Leave the pictures out, and repeat exactly each line from the one that holds "How do I perform: Open" through the final line of the entries below.
********************
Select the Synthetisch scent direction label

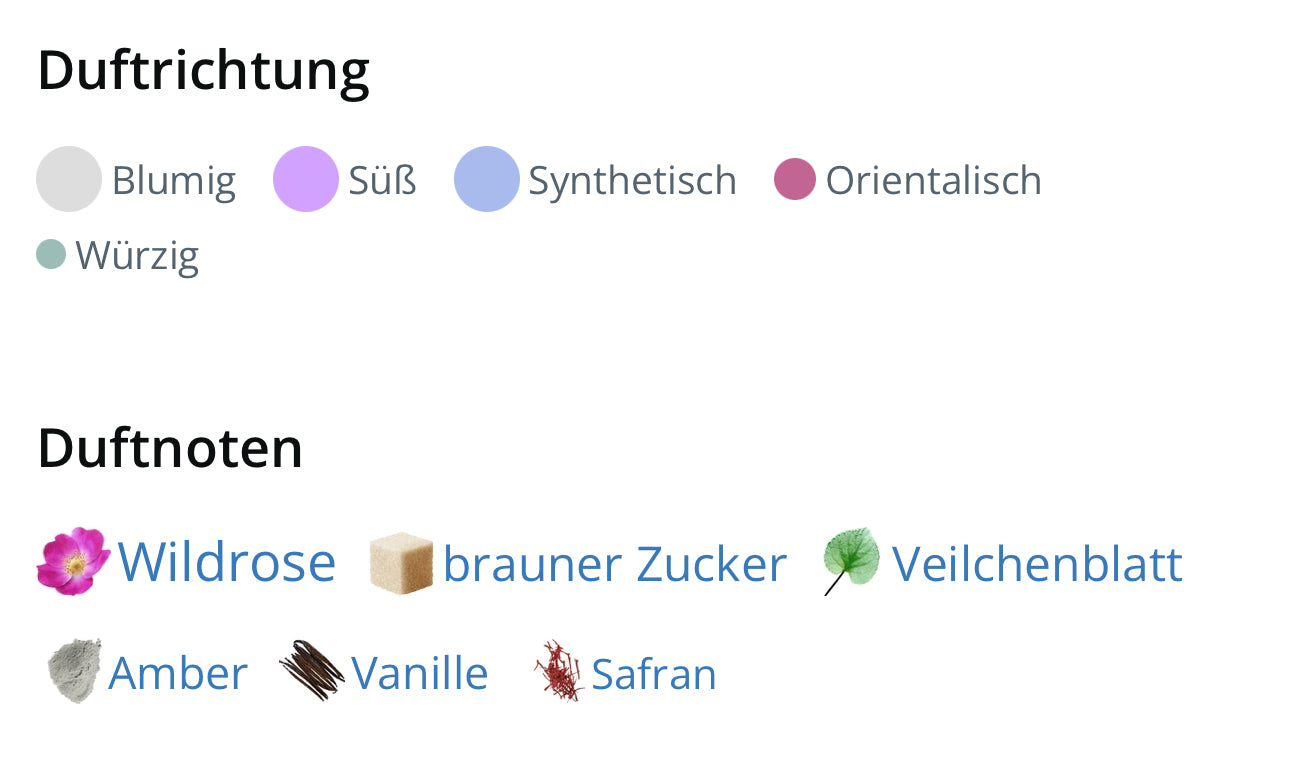click(x=632, y=181)
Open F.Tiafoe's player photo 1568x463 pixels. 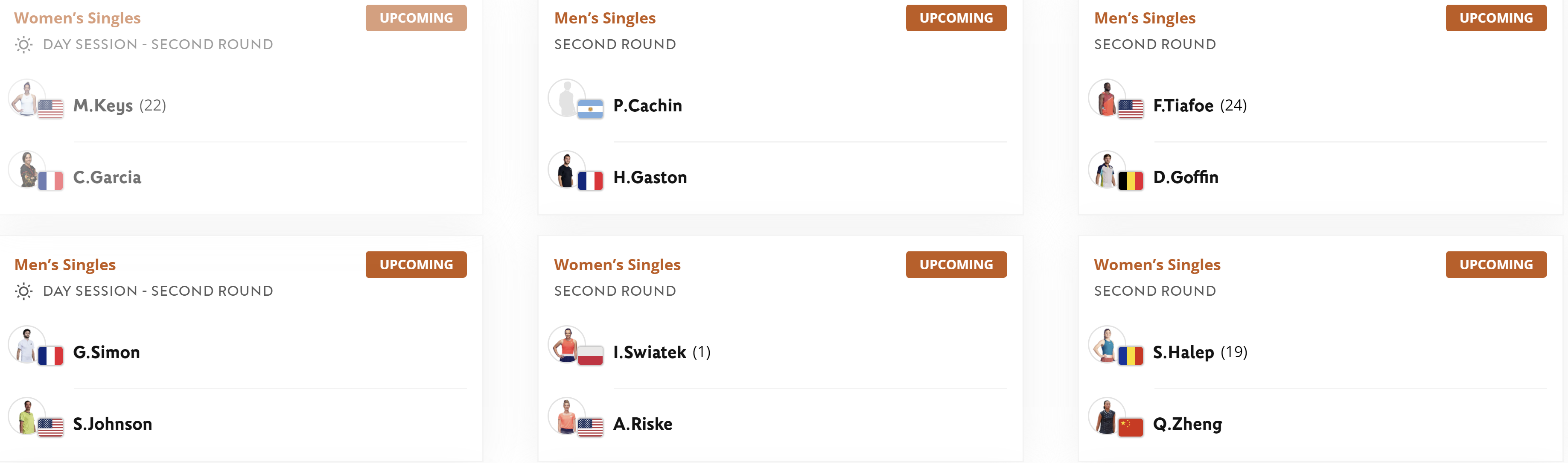click(1107, 98)
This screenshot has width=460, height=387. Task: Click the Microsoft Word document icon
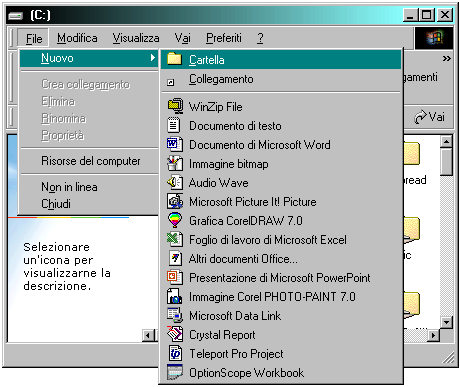tap(175, 144)
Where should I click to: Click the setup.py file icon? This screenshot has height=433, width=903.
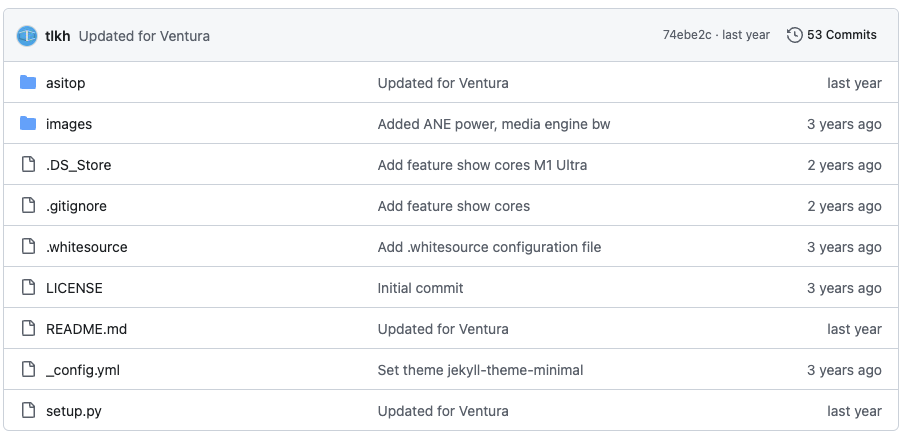click(28, 411)
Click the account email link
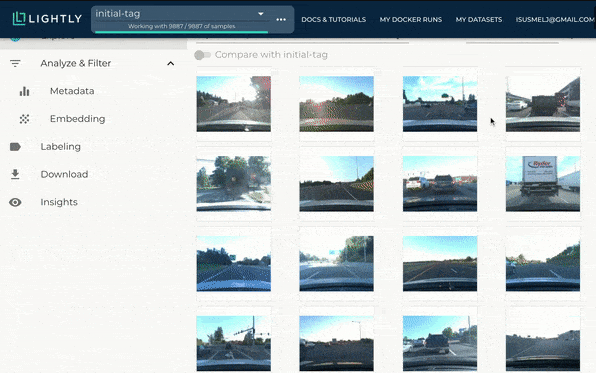 point(555,19)
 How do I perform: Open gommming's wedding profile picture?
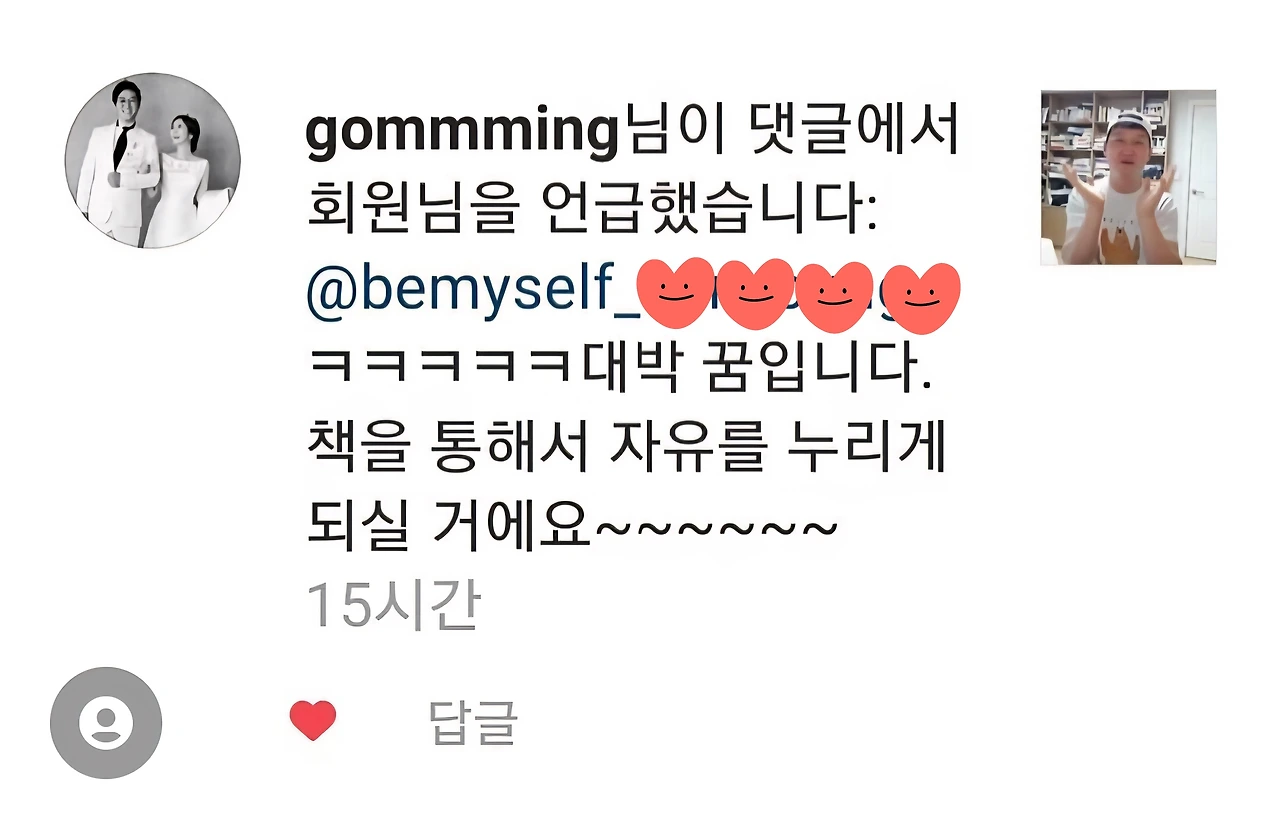153,160
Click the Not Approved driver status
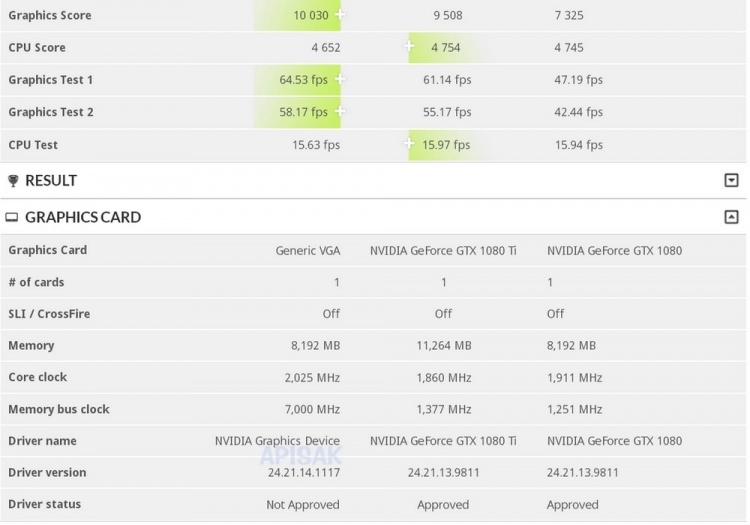This screenshot has width=750, height=525. pyautogui.click(x=302, y=505)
********************
> [Output for this task]
 How do I perform: Open gommming's wedding profile picture?
153,160
Click the Not Approved driver status
This screenshot has width=750, height=525. pyautogui.click(x=302, y=505)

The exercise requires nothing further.